Они и не подозревали, что всем им даны такие же прозвища: одна Фигура Лей знала свое и разрешила так называть себя.

Теперь тонкий ледок, сковывавший сердца, окончательно был сломлен; в огромные окна столовой, наполняя ее ослепительным светом, врывалась сверкающая лазурь небес и яркая синева озера, а когда взор устремлялся вдаль, его успокаивала сочная молодая зелень противоположного берега. Посреди комнаты на круглом столе нежными переливчатыми красками сияли весенние цветы, свет играл на хрустале, — ведь ландфогт, чтобы украсить стол по-праздничному, собрал все, что было лучшего и в его садах и в поставцах его предков. Шесть стульев с высокими спинками были поставлены вокруг стола на таком расстоянии один от другого, что каждый из сотрапезников мог расположиться удобно и без стеснения, видеть и соседа справа и соседа слева и вести с ними приятный разговор. Словом, приглашенных разместили так, словно они владетельные князья, не хватало только отдельного буфета за каждым стулом. Но тем величественнее вырисовывался в глубине зала огромный старинный буфет, уставленный дедовской утварью.

Возле этого буфета, положив на него одну руку, другою упершись в бок, словно полководец перед сражением, стояла Марианна в ярко-красной юбке и черной бархатной кофте; на груди у нее, поверх пышного жабо, висело серебряное распятие, смуглая шея была перетянута ожерельем филигранной работы, на седеющих волосах красовался чепец из куницы. Опоясывавший ключицу белый передник указывал на ее должность. Но из-под черных густых бровей она водила по залу таким властным взглядом, словно была здесь хозяйкой.

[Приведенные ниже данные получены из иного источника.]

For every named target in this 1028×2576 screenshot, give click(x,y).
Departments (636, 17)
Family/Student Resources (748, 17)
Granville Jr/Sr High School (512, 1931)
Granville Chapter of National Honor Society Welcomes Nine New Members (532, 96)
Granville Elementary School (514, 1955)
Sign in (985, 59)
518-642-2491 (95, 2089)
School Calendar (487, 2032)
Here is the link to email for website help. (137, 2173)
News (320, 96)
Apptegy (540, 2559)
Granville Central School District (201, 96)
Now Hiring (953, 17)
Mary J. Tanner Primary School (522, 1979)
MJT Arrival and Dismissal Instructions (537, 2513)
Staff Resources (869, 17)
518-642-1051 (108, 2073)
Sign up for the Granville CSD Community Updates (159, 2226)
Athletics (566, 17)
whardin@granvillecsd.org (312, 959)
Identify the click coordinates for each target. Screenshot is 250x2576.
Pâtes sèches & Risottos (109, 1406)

Однако внушаемое ею почтение не могло заглушить уже проснувшуюся веселость, и пять женщин, сияя улыбками, разместились за столом по указанию ландфогта. По правую руку он усадил Фигуру Лей, по левую — Аглаю, напротив себя — предмет первого своего увлечения — Саломею, два оставшихся места заняли Барбара и Вендельгард.

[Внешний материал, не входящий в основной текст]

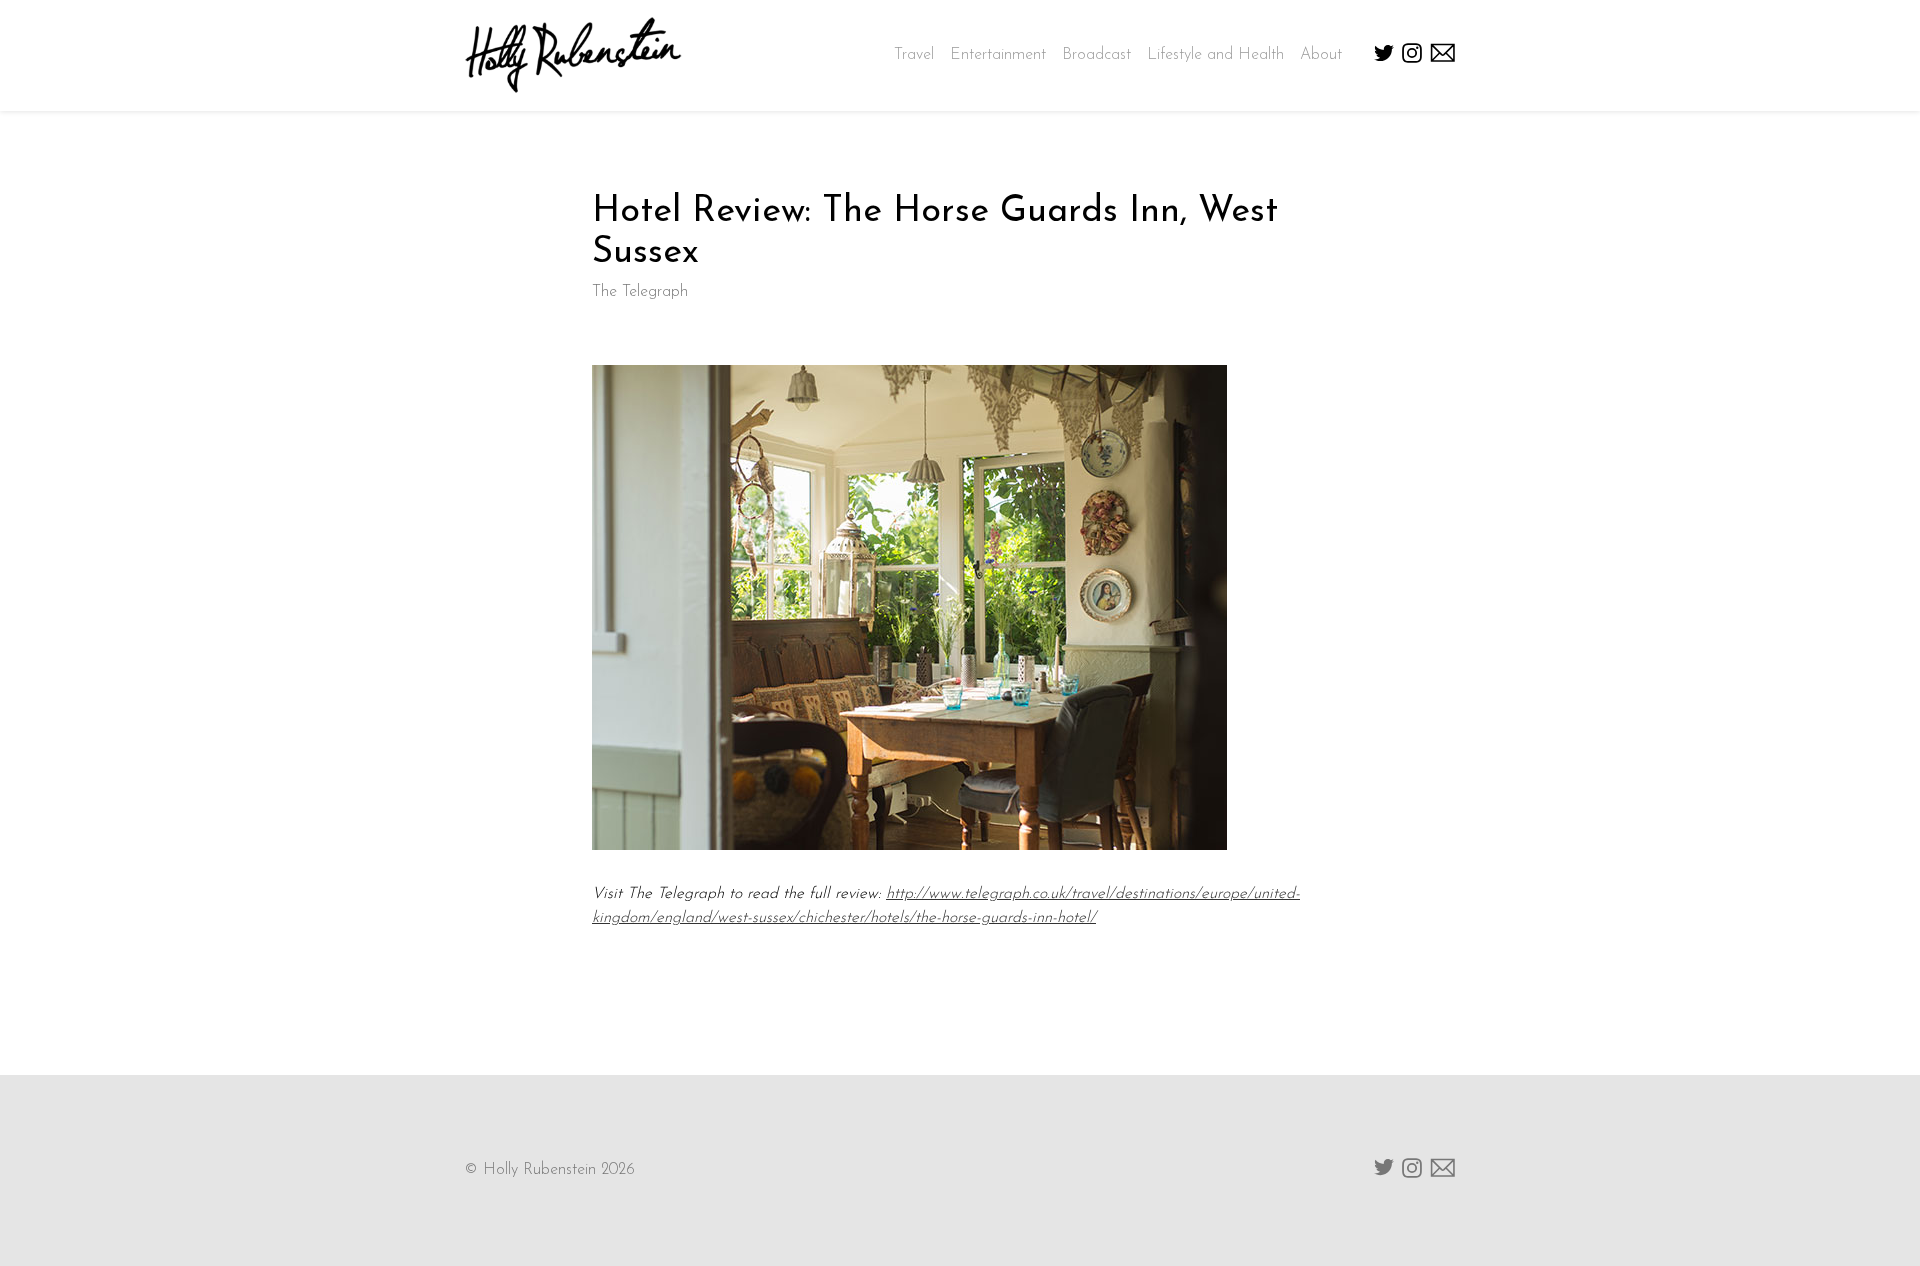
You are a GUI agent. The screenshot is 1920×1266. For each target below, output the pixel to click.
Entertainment (998, 55)
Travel (914, 55)
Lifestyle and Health (1215, 55)
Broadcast (1096, 55)
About (1321, 55)
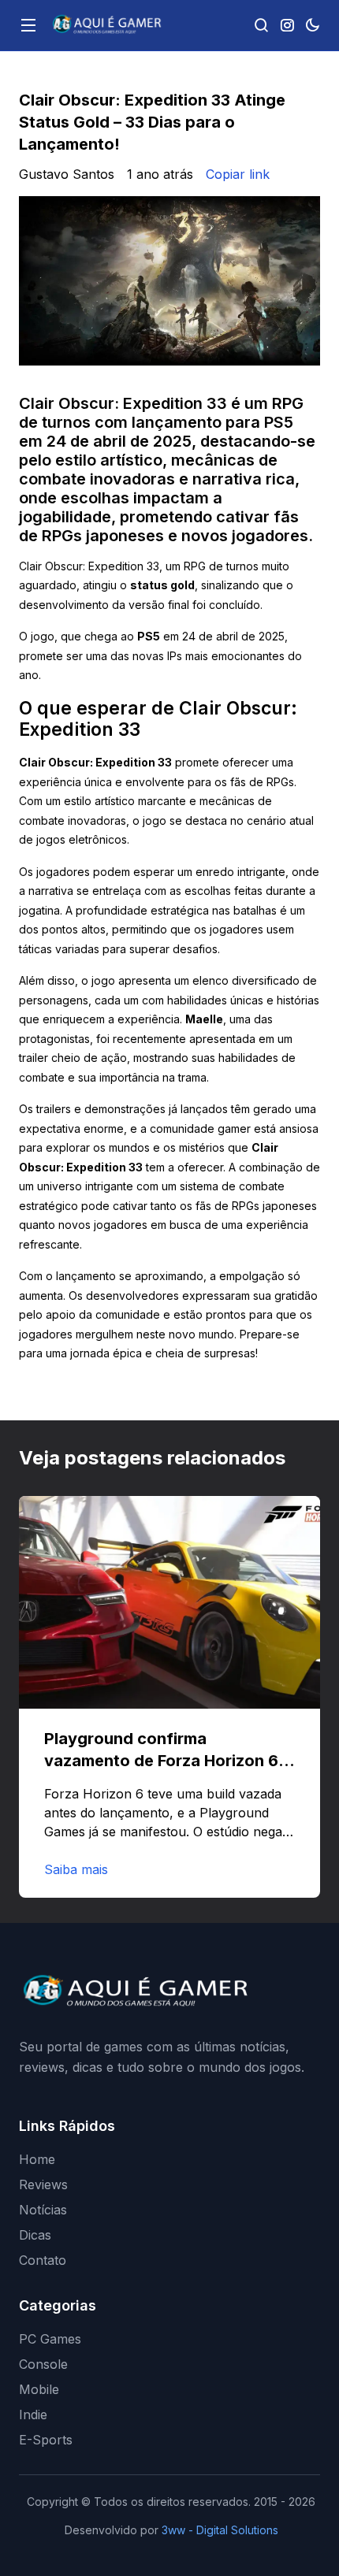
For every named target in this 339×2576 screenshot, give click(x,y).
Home (37, 2159)
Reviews (43, 2184)
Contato (42, 2260)
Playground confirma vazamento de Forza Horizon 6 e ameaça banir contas (168, 1760)
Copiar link (238, 174)
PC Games (50, 2339)
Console (43, 2364)
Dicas (35, 2235)
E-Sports (46, 2440)
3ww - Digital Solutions (220, 2530)
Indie (33, 2414)
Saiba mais (76, 1869)
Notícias (43, 2210)
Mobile (39, 2389)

Теплое, радостное чувство охватило ландфогта, когда он увидел всех их за своим столом, и он тотчас завязал оживленный разговор, искусно обращаясь во все стороны; благодаря этому он мог, не нарушая светских приличий, любоваться всеми ими, глядя, по своей прихоти, то на ближайших своих соседок, то на тех, кто сидел поодаль и насупротив.

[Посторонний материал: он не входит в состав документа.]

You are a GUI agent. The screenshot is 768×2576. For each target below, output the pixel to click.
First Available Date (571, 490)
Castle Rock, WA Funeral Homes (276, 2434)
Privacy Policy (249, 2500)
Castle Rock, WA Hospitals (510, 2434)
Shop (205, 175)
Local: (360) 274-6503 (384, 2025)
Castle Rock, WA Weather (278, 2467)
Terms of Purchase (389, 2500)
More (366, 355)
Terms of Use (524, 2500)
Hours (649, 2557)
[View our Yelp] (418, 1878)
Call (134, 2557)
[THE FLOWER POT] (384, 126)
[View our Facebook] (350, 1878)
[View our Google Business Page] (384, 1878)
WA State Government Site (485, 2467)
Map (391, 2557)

Марианна, стоя у буфета, разливала суп; переодетый камеристкой мальчик, сын священника ближнего села, хорошо воспитанный и сметливый, разносил и ставил тарелки. Он имел вид восемнадцатилетней барышни, стыдливо потуплял глаза, когда с ним заговаривали, и в точности следовал всем указаниям Марианны, а сделав то, что ему было велено, молча становился возле двери; но когда ландфогт, подозвав мнимую девушку к себе, ласковым шепотом давал ей какое-нибудь поручение, мигом выполнявшееся, гостьи вновь и вновь с удивлением смотрели на камеристку, о которой никогда не слыхали, и украдкой бросали на нее испытующие взгляды. Впрочем, это не мешало им болтать без умолку; напротив, все громче и веселее становилась застольная беседа, и перезвон, которым восхищался Ландольт, звучал так дружно и радостно, как звучат колокола перед торжественным въездом римского папы.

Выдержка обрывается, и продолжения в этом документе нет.